> Your objective
Please say how many lines in the records contain the word "Enable", giving only the number.

[Opening Raw data section]

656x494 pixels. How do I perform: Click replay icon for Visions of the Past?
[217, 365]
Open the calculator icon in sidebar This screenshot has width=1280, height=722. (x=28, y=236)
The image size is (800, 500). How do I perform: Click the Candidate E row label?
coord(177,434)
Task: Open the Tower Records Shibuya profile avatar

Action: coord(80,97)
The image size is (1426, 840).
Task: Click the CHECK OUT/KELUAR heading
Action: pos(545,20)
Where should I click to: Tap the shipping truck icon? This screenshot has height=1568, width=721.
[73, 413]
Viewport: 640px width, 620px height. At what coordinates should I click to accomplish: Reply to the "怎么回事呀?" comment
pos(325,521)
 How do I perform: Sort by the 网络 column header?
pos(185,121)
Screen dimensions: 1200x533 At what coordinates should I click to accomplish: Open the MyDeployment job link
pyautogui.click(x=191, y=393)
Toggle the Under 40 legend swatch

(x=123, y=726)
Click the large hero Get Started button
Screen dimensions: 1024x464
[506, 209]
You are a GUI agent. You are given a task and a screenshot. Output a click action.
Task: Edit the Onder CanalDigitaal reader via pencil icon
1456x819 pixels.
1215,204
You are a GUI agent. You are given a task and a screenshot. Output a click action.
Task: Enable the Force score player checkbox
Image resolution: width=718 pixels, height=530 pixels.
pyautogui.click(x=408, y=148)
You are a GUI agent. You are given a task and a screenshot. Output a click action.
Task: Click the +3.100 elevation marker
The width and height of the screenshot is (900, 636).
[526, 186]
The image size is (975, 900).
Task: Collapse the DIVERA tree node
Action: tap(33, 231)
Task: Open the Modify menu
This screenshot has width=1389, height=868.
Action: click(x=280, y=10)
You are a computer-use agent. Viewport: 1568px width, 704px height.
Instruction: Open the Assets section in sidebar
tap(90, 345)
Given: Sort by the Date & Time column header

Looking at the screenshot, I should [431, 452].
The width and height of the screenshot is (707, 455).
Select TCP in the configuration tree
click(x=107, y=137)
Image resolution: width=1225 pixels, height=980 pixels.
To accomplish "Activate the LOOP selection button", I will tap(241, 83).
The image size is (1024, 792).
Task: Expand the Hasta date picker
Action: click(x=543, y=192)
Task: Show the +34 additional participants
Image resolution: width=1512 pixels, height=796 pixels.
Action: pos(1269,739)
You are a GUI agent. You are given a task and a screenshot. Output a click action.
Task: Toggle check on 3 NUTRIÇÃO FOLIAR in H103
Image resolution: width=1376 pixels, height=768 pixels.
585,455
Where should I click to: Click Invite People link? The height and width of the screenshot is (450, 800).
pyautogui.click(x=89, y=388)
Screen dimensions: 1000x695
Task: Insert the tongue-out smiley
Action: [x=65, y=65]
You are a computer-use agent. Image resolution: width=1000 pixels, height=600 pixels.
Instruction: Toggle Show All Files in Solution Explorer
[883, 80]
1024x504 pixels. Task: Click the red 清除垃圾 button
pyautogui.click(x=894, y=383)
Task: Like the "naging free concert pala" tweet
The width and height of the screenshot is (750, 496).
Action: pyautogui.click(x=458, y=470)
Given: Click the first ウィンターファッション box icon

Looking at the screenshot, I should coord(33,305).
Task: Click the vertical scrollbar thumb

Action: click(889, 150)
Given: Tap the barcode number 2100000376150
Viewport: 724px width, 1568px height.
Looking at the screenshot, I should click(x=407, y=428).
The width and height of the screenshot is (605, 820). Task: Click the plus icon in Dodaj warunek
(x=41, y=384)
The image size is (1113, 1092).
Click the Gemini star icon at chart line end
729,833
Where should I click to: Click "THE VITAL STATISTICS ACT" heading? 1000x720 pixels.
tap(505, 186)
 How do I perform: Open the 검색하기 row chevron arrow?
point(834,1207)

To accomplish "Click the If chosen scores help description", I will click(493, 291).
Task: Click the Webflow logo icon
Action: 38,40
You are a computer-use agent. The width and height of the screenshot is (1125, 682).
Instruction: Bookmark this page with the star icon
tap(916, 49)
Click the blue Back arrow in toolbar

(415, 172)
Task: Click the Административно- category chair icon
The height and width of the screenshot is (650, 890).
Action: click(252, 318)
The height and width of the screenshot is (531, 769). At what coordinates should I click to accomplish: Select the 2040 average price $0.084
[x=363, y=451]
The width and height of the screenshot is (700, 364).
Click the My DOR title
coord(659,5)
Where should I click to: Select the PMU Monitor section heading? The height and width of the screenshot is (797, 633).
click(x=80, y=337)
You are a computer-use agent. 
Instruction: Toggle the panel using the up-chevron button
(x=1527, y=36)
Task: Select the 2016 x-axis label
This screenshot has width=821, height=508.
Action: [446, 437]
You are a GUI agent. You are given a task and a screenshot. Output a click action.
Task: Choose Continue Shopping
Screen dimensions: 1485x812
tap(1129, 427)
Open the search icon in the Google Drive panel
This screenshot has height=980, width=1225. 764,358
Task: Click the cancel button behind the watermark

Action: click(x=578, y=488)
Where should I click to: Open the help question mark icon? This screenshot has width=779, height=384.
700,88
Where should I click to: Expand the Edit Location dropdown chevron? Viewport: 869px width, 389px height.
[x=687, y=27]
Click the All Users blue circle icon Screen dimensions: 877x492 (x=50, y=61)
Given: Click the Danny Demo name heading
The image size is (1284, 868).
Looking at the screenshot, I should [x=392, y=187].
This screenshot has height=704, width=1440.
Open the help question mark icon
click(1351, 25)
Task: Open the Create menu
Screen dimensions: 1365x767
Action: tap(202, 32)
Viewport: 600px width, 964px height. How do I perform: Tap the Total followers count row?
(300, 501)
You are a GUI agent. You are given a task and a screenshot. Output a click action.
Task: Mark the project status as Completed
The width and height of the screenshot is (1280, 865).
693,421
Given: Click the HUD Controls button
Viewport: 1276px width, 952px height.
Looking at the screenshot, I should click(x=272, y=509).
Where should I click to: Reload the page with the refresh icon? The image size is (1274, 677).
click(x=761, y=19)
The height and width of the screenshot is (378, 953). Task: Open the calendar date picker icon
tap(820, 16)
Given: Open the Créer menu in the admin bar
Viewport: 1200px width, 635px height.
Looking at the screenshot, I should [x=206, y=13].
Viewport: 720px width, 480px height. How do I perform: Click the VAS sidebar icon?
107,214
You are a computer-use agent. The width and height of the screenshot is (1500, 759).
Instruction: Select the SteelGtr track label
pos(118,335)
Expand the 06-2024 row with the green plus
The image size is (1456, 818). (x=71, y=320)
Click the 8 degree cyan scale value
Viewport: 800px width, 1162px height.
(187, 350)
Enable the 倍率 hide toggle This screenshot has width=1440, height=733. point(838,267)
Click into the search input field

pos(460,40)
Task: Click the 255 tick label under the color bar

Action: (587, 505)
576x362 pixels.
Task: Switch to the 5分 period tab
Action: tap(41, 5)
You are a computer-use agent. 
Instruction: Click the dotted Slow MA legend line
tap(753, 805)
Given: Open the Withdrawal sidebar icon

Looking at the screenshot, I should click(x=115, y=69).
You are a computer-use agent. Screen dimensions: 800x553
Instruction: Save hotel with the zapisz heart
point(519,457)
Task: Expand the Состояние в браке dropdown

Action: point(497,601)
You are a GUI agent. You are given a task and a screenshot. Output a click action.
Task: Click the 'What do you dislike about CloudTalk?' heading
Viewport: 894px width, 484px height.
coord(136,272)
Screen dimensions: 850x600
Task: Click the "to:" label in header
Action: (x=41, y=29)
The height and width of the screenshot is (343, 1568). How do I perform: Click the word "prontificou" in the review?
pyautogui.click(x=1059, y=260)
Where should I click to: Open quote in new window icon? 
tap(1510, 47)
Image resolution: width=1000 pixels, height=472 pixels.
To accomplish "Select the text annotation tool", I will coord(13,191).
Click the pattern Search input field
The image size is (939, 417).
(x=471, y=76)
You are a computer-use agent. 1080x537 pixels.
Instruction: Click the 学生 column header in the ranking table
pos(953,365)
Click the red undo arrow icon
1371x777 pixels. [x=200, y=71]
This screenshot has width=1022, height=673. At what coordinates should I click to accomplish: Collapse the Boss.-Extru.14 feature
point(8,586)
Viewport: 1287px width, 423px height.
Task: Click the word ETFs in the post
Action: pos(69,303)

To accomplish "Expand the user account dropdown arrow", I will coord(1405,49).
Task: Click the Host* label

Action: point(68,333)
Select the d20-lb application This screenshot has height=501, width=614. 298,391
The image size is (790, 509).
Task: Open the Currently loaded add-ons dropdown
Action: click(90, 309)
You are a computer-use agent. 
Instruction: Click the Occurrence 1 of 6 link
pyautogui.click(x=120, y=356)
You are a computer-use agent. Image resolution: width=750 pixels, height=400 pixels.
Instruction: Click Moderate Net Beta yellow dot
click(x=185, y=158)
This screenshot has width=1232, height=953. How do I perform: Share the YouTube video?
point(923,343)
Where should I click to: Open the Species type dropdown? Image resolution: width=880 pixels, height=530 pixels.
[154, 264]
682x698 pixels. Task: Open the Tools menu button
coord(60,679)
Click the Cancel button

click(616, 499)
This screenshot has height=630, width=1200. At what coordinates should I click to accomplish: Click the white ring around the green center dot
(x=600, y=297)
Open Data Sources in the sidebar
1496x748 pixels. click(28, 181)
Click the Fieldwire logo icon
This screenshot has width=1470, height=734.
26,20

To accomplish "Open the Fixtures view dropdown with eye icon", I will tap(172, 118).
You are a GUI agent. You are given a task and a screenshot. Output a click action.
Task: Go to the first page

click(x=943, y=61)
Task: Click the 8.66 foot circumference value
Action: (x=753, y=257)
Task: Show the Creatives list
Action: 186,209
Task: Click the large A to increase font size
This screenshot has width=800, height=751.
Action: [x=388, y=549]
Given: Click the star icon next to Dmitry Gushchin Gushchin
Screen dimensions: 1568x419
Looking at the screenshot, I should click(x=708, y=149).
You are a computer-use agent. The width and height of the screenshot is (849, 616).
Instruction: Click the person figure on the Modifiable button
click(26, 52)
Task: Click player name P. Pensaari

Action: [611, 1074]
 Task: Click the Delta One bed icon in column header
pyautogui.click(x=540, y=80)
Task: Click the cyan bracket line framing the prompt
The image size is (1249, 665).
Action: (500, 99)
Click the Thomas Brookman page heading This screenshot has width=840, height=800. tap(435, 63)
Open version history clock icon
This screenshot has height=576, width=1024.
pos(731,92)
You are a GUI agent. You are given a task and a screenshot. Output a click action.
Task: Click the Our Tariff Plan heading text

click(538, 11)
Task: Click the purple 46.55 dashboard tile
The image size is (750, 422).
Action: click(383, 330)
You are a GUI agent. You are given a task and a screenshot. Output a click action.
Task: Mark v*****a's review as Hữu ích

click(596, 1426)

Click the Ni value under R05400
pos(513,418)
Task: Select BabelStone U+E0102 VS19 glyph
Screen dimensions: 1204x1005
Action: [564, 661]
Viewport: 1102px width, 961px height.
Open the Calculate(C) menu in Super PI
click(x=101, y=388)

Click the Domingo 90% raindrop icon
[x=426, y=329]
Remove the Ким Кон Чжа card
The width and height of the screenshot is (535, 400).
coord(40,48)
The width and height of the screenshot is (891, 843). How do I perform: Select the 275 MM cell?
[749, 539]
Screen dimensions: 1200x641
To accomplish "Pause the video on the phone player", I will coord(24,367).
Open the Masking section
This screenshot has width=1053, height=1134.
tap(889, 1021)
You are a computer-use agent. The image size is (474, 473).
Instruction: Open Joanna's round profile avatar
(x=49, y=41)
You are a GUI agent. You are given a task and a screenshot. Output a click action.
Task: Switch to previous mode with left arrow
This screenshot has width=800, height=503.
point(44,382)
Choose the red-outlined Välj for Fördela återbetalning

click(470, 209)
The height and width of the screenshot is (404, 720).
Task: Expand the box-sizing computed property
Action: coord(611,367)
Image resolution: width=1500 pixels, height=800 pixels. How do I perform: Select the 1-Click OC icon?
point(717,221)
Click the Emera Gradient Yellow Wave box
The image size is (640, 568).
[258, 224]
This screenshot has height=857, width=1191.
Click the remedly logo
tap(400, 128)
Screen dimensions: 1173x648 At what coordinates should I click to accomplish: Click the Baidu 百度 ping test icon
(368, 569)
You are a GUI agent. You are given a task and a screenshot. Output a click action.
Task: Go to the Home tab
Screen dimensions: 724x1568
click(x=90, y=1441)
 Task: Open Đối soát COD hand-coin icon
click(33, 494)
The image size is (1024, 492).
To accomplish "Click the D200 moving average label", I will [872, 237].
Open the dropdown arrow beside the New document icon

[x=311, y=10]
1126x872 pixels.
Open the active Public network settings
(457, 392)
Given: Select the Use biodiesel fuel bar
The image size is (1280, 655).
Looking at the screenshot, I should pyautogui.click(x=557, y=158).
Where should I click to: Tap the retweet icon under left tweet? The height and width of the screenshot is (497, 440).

[Closing Raw data section]

> Reply
2